- _Problem requirements_
Using the listing that follows, report how many lines include the word "agent", and add no other words.

- _Input data_
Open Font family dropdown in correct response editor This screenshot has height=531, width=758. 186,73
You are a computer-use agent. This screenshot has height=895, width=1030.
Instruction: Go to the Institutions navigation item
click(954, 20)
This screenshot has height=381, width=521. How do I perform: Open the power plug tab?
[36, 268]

...

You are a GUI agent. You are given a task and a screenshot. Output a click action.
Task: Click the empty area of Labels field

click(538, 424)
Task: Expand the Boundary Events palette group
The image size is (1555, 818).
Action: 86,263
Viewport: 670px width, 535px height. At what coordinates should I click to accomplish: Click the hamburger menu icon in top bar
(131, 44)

==

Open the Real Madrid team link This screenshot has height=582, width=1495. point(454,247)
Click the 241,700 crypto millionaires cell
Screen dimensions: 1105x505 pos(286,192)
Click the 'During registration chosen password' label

- _Exercise response_
2